[What needs to be done]
Provide a character-exact reproduction of the lines from the line with "This screenshot has width=983, height=425." to the end of the entries.
Source material below:
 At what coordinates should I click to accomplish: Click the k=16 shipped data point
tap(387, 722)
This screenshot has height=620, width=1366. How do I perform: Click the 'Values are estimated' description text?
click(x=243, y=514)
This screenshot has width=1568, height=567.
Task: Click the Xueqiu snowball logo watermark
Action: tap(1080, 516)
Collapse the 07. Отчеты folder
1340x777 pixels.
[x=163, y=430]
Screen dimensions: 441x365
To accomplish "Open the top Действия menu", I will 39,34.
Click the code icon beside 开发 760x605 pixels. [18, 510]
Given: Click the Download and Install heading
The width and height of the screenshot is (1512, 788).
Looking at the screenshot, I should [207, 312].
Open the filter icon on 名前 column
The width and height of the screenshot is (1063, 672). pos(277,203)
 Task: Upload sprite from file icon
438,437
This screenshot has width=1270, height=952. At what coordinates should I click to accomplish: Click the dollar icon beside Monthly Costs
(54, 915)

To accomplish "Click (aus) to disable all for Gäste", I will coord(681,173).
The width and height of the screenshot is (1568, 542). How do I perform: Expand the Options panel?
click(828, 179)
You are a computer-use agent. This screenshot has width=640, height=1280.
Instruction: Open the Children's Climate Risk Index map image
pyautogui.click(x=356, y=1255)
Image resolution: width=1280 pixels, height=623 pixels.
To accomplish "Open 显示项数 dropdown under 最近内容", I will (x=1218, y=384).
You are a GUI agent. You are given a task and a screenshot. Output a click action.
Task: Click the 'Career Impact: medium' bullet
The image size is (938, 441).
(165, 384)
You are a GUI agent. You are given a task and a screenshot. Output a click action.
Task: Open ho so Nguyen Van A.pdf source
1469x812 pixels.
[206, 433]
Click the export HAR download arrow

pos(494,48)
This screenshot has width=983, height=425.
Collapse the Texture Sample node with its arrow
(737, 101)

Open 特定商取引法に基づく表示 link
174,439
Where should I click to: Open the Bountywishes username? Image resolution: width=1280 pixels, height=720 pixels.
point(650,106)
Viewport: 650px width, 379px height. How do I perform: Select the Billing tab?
End of Source material.
[Solved exercise]
This screenshot has width=983, height=425.
Collapse the Texture Sample node with its arrow
(737, 101)

Open 特定商取引法に基づく表示 link
174,439
Where should I click to: Open the Bountywishes username? Image resolution: width=1280 pixels, height=720 pixels.
point(650,106)
Viewport: 650px width, 379px height. How do I perform: Select the Billing tab?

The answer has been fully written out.